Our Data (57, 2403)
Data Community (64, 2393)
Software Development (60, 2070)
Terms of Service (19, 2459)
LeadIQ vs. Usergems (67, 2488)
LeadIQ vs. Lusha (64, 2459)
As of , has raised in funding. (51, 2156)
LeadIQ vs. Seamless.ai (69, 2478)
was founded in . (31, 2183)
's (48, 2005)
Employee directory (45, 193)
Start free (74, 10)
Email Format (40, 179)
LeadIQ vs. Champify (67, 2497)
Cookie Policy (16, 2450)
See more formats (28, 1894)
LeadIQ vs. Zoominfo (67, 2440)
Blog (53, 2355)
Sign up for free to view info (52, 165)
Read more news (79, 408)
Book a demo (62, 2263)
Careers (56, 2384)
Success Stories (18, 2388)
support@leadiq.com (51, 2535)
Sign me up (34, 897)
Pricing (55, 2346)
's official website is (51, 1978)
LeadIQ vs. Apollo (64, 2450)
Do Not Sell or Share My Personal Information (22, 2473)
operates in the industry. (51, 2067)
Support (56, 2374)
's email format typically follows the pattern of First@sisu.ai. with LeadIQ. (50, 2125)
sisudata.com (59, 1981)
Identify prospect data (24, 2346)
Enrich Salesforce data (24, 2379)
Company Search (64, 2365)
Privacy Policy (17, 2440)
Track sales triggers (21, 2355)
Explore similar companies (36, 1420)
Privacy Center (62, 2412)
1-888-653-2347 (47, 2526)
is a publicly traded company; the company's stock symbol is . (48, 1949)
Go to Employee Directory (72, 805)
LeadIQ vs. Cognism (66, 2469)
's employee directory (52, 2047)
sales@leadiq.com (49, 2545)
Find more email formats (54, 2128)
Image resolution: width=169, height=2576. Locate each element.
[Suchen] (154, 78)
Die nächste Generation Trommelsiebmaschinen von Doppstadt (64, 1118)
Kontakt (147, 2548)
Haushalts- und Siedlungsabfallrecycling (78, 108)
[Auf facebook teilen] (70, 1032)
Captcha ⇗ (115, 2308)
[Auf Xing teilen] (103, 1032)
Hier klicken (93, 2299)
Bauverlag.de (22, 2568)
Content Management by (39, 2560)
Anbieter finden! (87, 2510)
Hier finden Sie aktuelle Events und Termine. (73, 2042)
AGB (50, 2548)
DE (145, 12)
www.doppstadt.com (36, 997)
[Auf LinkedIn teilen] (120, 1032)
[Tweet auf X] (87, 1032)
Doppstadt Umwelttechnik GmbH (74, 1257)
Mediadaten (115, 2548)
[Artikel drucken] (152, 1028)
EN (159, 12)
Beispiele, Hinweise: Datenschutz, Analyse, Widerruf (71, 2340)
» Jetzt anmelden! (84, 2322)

===============

**Work item**
Reproduce the full listing above, character for character.

**Solution**
Our Data (57, 2403)
Data Community (64, 2393)
Software Development (60, 2070)
Terms of Service (19, 2459)
LeadIQ vs. Usergems (67, 2488)
LeadIQ vs. Lusha (64, 2459)
As of , has raised in funding. (51, 2156)
LeadIQ vs. Seamless.ai (69, 2478)
was founded in . (31, 2183)
's (48, 2005)
Employee directory (45, 193)
Start free (74, 10)
Email Format (40, 179)
LeadIQ vs. Champify (67, 2497)
Cookie Policy (16, 2450)
See more formats (28, 1894)
LeadIQ vs. Zoominfo (67, 2440)
Blog (53, 2355)
Sign up for free to view info (52, 165)
Read more news (79, 408)
Book a demo (62, 2263)
Careers (56, 2384)
Success Stories (18, 2388)
support@leadiq.com (51, 2535)
Sign me up (34, 897)
Pricing (55, 2346)
's official website is (51, 1978)
LeadIQ vs. Apollo (64, 2450)
Do Not Sell or Share My Personal Information (22, 2473)
operates in the industry. (51, 2067)
Support (56, 2374)
's email format typically follows the pattern of First@sisu.ai. with LeadIQ. (50, 2125)
sisudata.com (59, 1981)
Identify prospect data (24, 2346)
Enrich Salesforce data (24, 2379)
Company Search (64, 2365)
Privacy Policy (17, 2440)
Track sales triggers (21, 2355)
Explore similar companies (36, 1420)
Privacy Center (62, 2412)
1-888-653-2347 (47, 2526)
is a publicly traded company; the company's stock symbol is . (48, 1949)
Go to Employee Directory (72, 805)
LeadIQ vs. Cognism (66, 2469)
's employee directory (52, 2047)
sales@leadiq.com (49, 2545)
Find more email formats (54, 2128)
Image resolution: width=169, height=2576. Locate each element.
[Suchen] (154, 78)
Die nächste Generation Trommelsiebmaschinen von Doppstadt (64, 1118)
Kontakt (147, 2548)
Haushalts- und Siedlungsabfallrecycling (78, 108)
[Auf facebook teilen] (70, 1032)
Captcha ⇗ (115, 2308)
[Auf Xing teilen] (103, 1032)
Hier klicken (93, 2299)
Bauverlag.de (22, 2568)
Content Management by (39, 2560)
Anbieter finden! (87, 2510)
Hier finden Sie aktuelle Events und Termine. (73, 2042)
AGB (50, 2548)
DE (145, 12)
www.doppstadt.com (36, 997)
[Auf LinkedIn teilen] (120, 1032)
[Tweet auf X] (87, 1032)
Doppstadt Umwelttechnik GmbH (74, 1257)
Mediadaten (115, 2548)
[Artikel drucken] (152, 1028)
EN (159, 12)
Beispiele, Hinweise: Datenschutz, Analyse, Widerruf (71, 2340)
» Jetzt anmelden! (84, 2322)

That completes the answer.